She showed me the rock in her pocket. It sparkled purple and white inside a crack deep in the stone.

"That's a geode. That's neat." I patted Lisa's back. "Okay, pepunk, go collect your stuff." I sighed. "Now we've got to split our junk."

"There's not much of it," Bree said, shrugging. "And I don't want much. Just this." She shook her cigar box full of baubles.

"You want the books?"

"Nah, take 'em."

"You want any, Star?"

She selected two paperbacks she hadn't read yet. We stuffed a change of clothes or two into two bags, and left the rest for Star to keep or trash, whatever she wanted. I put on my leather jacket, and carefully wrapped the purple sundress into the bottom of the bag. Lisa stuffed in her bunny and the geode. The broken plastic bear hung around my neck with string.

"Shoes," Bree said.

"I'll buy some cheapo flip-flops for Lisa somewhere." I tied my hair back into a ponytail. "She'll have to have some to get on the bus."

"Can I have the sandals?" Star asked, reaching for the bohemian looking footwear.

"Go for it." Bree took the flats, and I got the boots.

"Wow," Bree whistled, looking at the small bags we held, all possessions divided. "That's it."

I shook my head and grabbed a blanket off the pile. "Taking this for the bus."

"Good idea," she said, snagging another. "Oh! And I need to give you my address, too." Then she froze. "Unless —unless you don't want —"

I wrapped my arms around her shoulders. "Don't you say that," I commanded. "Don't you dare."

She relaxed and hugged me back, hard. "I mean, we went through hell together," she sniffed. "If that doesn't make a bond, what does?"

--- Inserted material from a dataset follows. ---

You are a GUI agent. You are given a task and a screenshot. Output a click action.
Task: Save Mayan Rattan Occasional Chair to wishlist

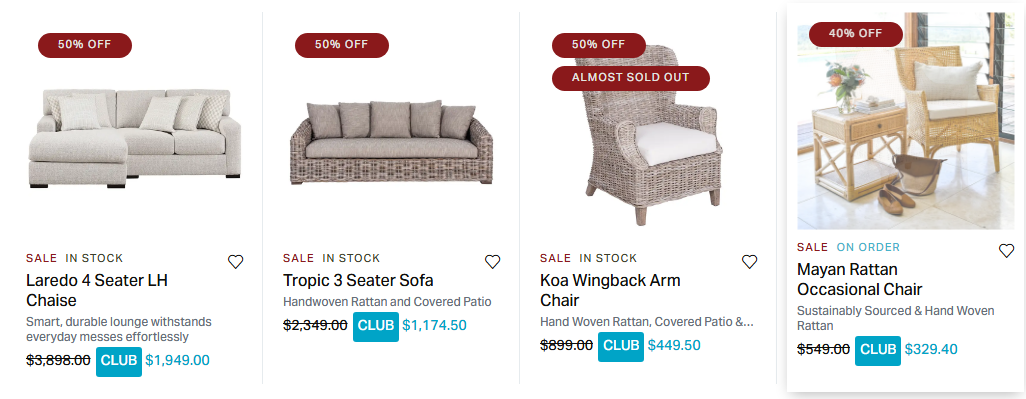tap(1006, 251)
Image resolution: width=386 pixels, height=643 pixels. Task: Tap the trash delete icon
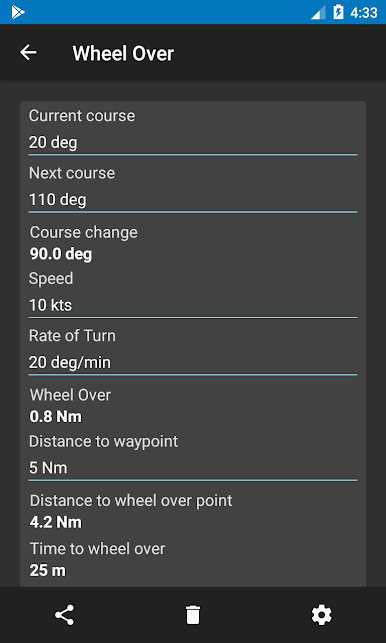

"You held my hand and cheered me up through some of the darkest nights of my life," I told her. "You never gave up, even when I did. I never gave you enough credit for that."

"You were there for me, too," she whispered. "I never would have made it without you."

I pulled back and rubbed my eyes. "Don't make me start crying now, girl," I laughed. "We made it."

"Yeah," she said, smiling brilliantly. "We did."

We walked out of the cave mouth slowly. Moonlight lit the four figures waiting by the bikes with studied indifference.

"I'm staying," Star announced as they turned and looked at us. "Laddie and me. If that's all right."

"Nice!" Paul exclaimed. "Welcome to the family, Sis! And little bro." He high-fived them both before giving Star a hug. Dwayne scooped Laddie up into a hug.

Marko stared at Bree. "Can we talk?" she whispered. They walked a little ways away.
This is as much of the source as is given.